Add CodebaseMemory tools

make_openai_tools returns function_tool-decorated callables ready for Agent(tools=[...]). Same contract as the LangChain factory — only the framework decoration differs.
from reasonblocks import CodebaseMemory, ImportGraph
from reasonblocks.integrations.openai_agents import make_openai_tools

memory = CodebaseMemory(
    codebase_id="my-org/my-repo",
    api_key=os.environ["REASONBLOCKS_API_KEY"],
)
graph = ImportGraph().build_from_files({path: open(path).read() for path in py_files})
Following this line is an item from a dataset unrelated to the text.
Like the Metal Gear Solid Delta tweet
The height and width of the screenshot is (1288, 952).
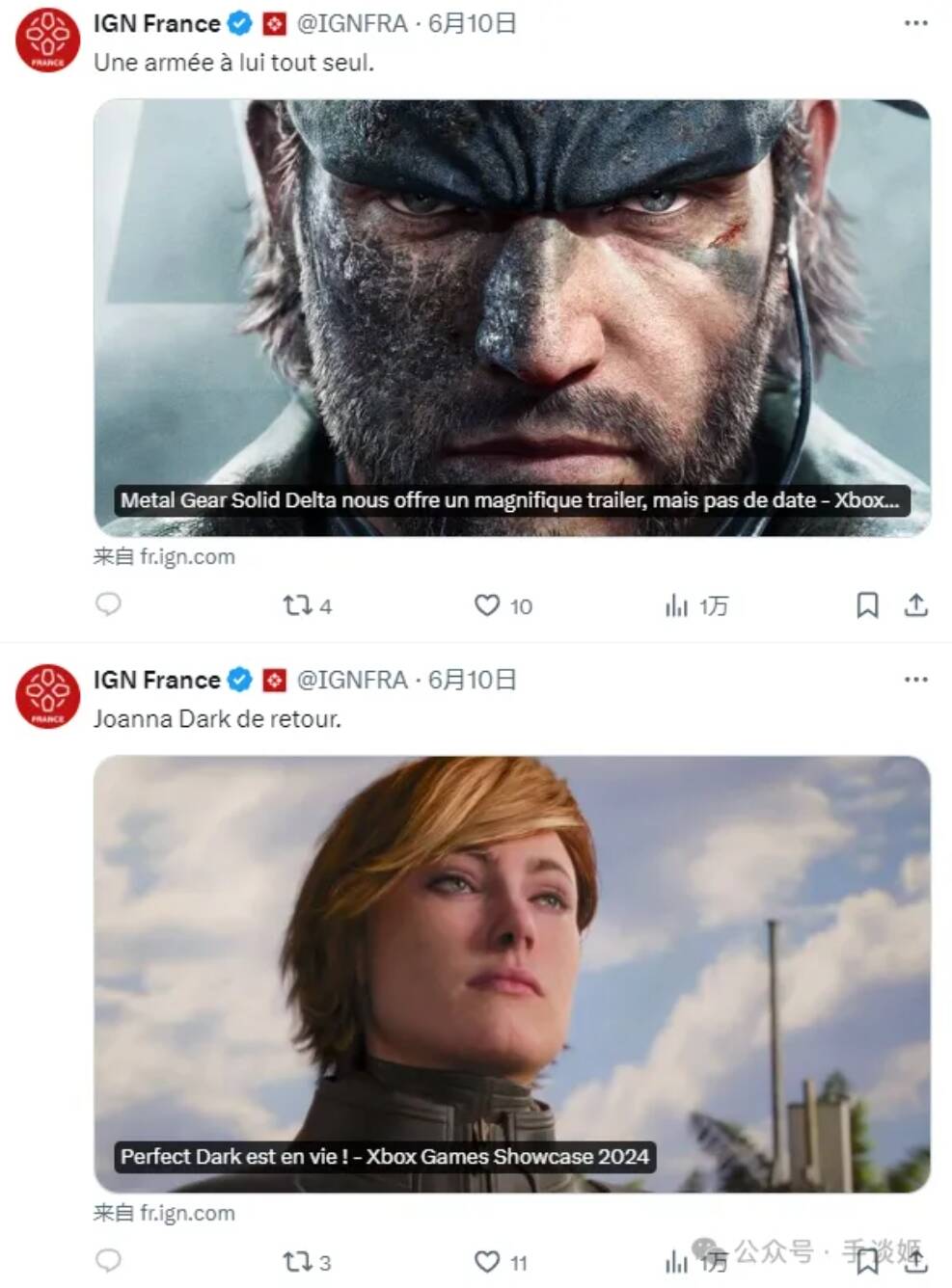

rb_tools = make_openai_tools(
    memory,
    graph,
    recall_top_k=5,
    recall_threshold=0.25,
    enable_recall=True,
    enable_store=True,
    enable_impact=True,
)

agent = Agent(
    name="reviewer",
    instructions="Call recall_findings before reading any file.",
    tools=[*rb_tools, *your_tools],
)
The factory adds up to three tools: recall_findings, store_finding, and (when graph is provided) impact_analysis. See CodebaseMemory for the storage API.
ImportGraph.build_from_files requires networkx. Install with pip install networkx.

Complete example

import asyncio
import os
from agents import Agent, Runner
from reasonblocks import CodebaseMemory, ReasonBlocks
from reasonblocks.integrations.openai_agents import make_openai_tools

rb = ReasonBlocks(api_key=os.environ["REASONBLOCKS_API_KEY"])

memory = CodebaseMemory(
    codebase_id="my-org/my-repo",
    api_key=os.environ["REASONBLOCKS_API_KEY"],
)
rb_tools = make_openai_tools(memory)

agent = Agent(
    name="pr-reviewer",
    instructions=(
        "You are a senior code reviewer. "
        "Call recall_findings before reading any file. "
        "Store key findings before you finish."
    ),
    tools=[*rb_tools],
)

async def main():
    hooks = rb.openai_hooks(
        agent_name="pr-reviewer",
        task="review PR #42",
        codebase_id="my-org/my-repo",
        model="gpt-4o",
    )

    async with hooks:
        result = await Runner.run(
            agent,
            input="Review the changes in PR #42 and flag any regressions.",
            hooks=hooks,
        )

    print(result.final_output)

asyncio.run(main())
Each hooks object — and each wrapped from rb.openai_model(...) — is single-use. Call the factory again for the next run.

Which to pick

You want…Use
Steering + dashboard rowsrb.openai_model(...)
Dashboard rows only (no model wrapping)rb.openai_hooks(...)
Codebase memory tools (either path)make_openai_tools(memory, graph)
Model routing across FSM statesrb.openai_model(model_factory=...)
If you adopt rb.openai_model, you don’t also need rb.openai_hooks — the wrapper emits the same run_start / step / run_finish telemetry from inside the steering pipeline.